For a time during my high school years, I tried to make a psychedelic sanctum of my bedroom, declaring it a separate place from the rest of the house. I asked my father to bolt a three-foot ultraviolet black light to the ceiling. He did this to make me happy, and understanding that while it did make everything look enchanted, I would soon grow tired of seeing purple spots in front of my eyes from looking up at it from bed. I was striving to create a special atmosphere where transformation was possible.

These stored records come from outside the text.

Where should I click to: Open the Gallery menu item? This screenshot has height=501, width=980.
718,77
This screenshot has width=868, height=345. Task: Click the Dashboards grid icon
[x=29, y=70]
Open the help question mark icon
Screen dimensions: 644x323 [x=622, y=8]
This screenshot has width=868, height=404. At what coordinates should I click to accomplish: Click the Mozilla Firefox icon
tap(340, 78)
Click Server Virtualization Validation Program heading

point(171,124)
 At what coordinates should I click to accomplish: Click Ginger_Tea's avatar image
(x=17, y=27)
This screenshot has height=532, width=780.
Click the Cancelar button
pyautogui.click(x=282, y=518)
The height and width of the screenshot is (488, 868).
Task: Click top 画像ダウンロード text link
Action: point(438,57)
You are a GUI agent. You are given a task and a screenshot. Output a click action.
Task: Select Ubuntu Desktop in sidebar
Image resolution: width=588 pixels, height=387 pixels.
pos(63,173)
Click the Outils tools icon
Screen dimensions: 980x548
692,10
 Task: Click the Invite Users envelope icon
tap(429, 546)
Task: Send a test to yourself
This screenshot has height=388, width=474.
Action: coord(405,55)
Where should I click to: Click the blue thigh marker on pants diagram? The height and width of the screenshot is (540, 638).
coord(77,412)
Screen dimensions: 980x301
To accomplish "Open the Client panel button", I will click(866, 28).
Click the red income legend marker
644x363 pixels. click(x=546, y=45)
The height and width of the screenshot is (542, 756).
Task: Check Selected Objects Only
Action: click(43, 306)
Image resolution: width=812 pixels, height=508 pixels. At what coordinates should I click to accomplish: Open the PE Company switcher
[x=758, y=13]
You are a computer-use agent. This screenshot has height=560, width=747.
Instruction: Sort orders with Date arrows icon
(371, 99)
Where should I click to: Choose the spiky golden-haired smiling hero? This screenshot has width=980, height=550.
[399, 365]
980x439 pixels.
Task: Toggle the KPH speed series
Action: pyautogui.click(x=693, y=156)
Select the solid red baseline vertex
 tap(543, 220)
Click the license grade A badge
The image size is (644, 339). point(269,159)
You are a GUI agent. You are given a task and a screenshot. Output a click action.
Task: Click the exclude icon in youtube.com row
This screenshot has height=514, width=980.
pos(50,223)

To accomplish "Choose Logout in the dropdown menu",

I lined the bedroom walls with fluorescent Day-Glo posters that glowed in molten sunset colors when the light was switched on. The posters depicted winding pathways through trippy forests, mandalas, a psychedelic Jim Morrison reaching out a hand with smoldering eyes. I played cool music in that purple haze, as if I could make the counter culture rise like a whale from the depths of the past and carry me away to a bigger life. I read The Teachings of Don Juan by Carlos Castaneda, seeking a path with heart. I read Siddhartha by Herman Hesse, and later Be Here Now by Ram Dass, longing to go on similar journeys. During my high school years, I vividly remember sitting up in that room and on similar rooms with other kids. It was as if I thought that just the right lighting or reading or music would open the door to lasting change.
In the years that followed, I gave up trying to stage manage conditions in quite the same way but I kept trying to force change, hoping that just the right course of study, or diet, or exercise regime would help me change. Along the way, I discovered meditation. I tried to meditate my way to freedom. It didn’t work.
There was something wholesome in all this longing and trying. Even in my faux hippie years, I sensed that I needed to find a way that wasn’t in my head alone. Along the way I learned that trying to eat well and exercise helps, that meeting deadlines and commitments helps. Showing up helps. But I also learned that real change cannot be forced or controlled and what it feels like to be a little more free cannot be predicted. I learned that what is needed for real change is radical but not in the way I thought. What is needed is a willingness to see things just as they are. What is needed is a gentle surrender, a letting be, an inner movement of availability. We have to allow change to happen.